For me the primary benefit of using an AIO is the ability to optimize for CPU *or* GPU temps by leveraging intake / exhaust flexibility. Installing my AIO in the case top and exhausting CPU heat directly out of my case has significantly dropped my GPU temps and improved my GPU frequency while gaming.
On the other hand if I wanted to optimize my setup for CPU temps I could move my AIO to the front of the case to ensure it reliably gets the coolest intake air possible (ie. prevent the CPU from eating GPU exhaust while under combined CPU / GPU loads like an air cooler does).

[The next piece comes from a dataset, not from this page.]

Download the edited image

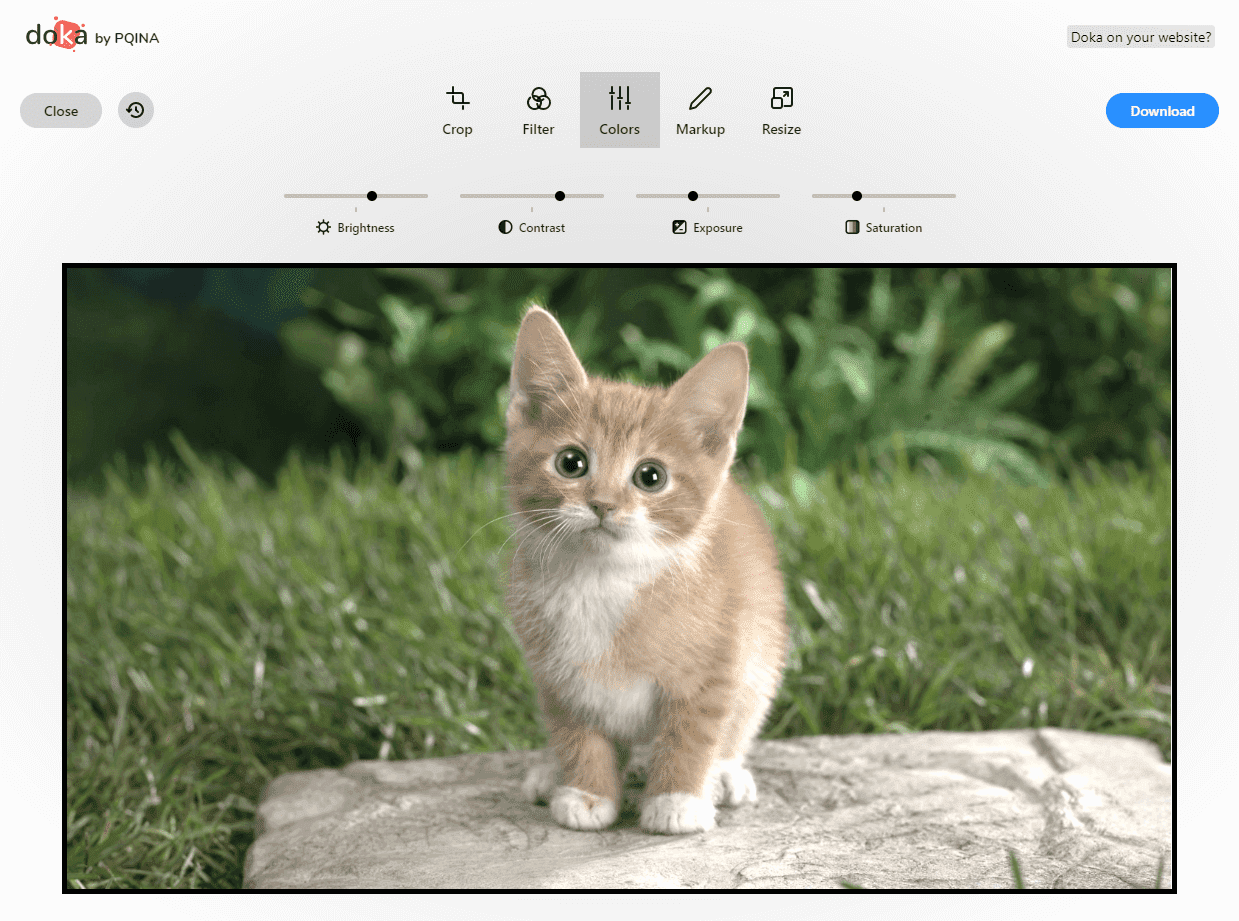[x=1162, y=111]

actually, mounting it in front is better for GPU. There are videos testing this here on YT.
Good points! I’d like to just see a comparison of GPU temps with an air cooler, vs top mounted AIO.
For best longevity of your AIO, it’s important to mount the pump down low, since any air in the system will rise, and air in your pump is the worst place for it to be. That makes top mounting ideal, and front mounting less ideal. If you do mount on the front though, the tube inlet/outlets should be oriented towards the bottom of the case, not the top. Jay two cents has a great video on this if you’re interested
All myth.
With a tower air cooler, you can turn it to draw air from the GPU and exhaust out the top.

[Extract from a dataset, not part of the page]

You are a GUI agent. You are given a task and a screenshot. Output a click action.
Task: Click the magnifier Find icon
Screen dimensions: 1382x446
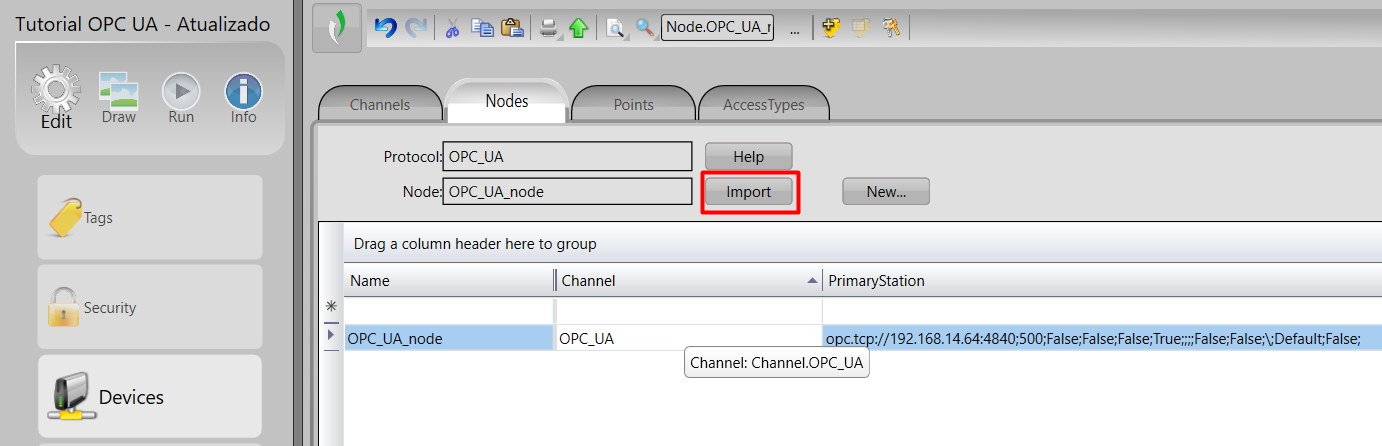[x=646, y=28]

Personal rig, I'm using a 14900K for gaming only and a BeQuiet Elite and when pre-loading shaders it caps out at 85C. When in the lobby I'm getting around 60C and when I'm in a map it fluctuates between 65c to 75C. When I ran 3D Mark Time Spy free all P-Cores stayed at 5.7GHz with a max temp of 80C. When running Cinebench R23 it does go right to 100C for a few seconds and then drops down to 92C with a clock speed of 5.3GHz all P-Cores. I know I should be using liquid but I'm gaming on it and I don't want to have to maintain a liquid cooler. With air it pretty much set it and forget it and only maintenance is blowing out the fins and if a fan dies or even both fans the heatsink will keep the CPU in check at idle while I'm not home.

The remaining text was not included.